Summary and Contributions: (Post-rebuttal) I have kept my rating the same post-rebuttal. I do not agree with the rejection recommendation from reviewer #4, who is mischaracterizing the evaluation regime used in the paper. I believe this is a misunderstanding coming from a legitimate weakness in the paper: it was unclear when, exactly, in operation the unbiased risk estimator is established. Related to this is the practical question of where, exactly, the unlabeled dataset comes from. The rebuttal does clear some of the confusion up for me, but the paper needs to be more clear on these points. This paper studies the problem of open set recognition, which it terms “Learning with Augmented Classes.” In this problem, new classes that do not appear in the training data might emerge in the testing phase. The paper argues that much of the existing work focuses on exploring the geometric properties of new classes, which can lead to good empirical performance but lacks a theoretical understanding – especially for generalization in testing. The key idea of this paper is to exploit unlabeled data to approximate the distribution of new classes, establishing an unbiased risk estimator for the testing distribution. It is claimed that the proposed algorithm can adapt to complex changing environments where new classes come and the prior of known lasses changes simultaneously. A series of experiments is provided that demonstrates feasibility for the proposed approach.

Strengths: Positives: + I really like the key idea of this paper: exploiting unlabeled data to approximate the distribution of new classes that appear in open set recognition scenarios. The use of unlabeled data for this purpose has not been explored to any great extent in prior work, and this paper provides a convincing path forward. + The paper provides a theoretically grounded convex RKHS-based approach, as well as a non-convex neural network approach embodying the same general idea. + The empirical analysis shows good results for the proposed approach (although I have a question about the comparison experiments for the RKHS-based Eulac). + The paper, for the most part, is well written, and combines formal analysis with intuitive explanations. (There are a few places where the clarity of writing can be improved though; I point these out below.)

Weaknesses: Negatives: - The paper uses non-standard terminology for a well-known problem in the literature. - Some of the claims made about prior work are not accurate. - The paper is unclear on when, exactly, in operation the unbiased risk estimator established.
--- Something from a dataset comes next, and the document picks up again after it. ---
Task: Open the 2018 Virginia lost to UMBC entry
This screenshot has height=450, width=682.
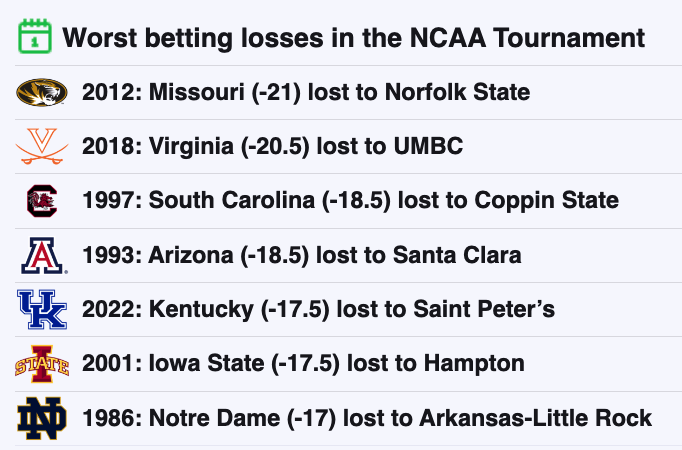Action: (x=348, y=147)

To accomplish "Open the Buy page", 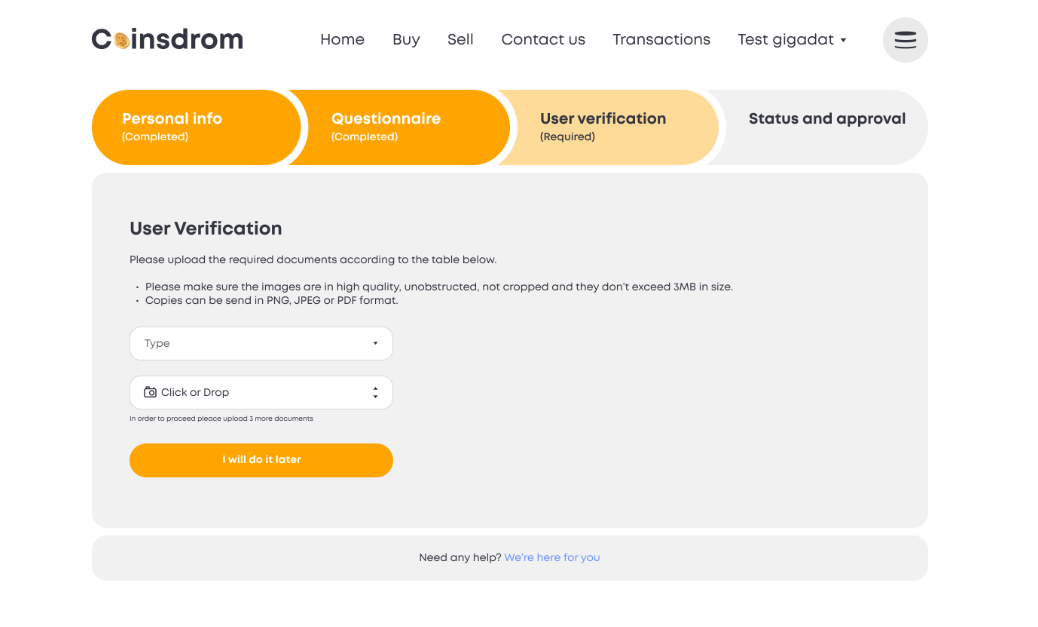I will (406, 40).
Related to this is the practical question of where, exactly, the unlabeled dataset comes from. - There is some question in my mind as to whether or not the comparison experiment reflected in Table 1 is fair, based on the way hyperparameters are set.

Correctness: Some of the claims made about prior work are not accurate. The empirical methodology may need improvement. (See my detailed comments below.)

Clarity: The paper, for the most part, is well written, and combines formal analysis with intuitive explanations. (There are a few places where the clarity of writing can be improved though; I point these out below.)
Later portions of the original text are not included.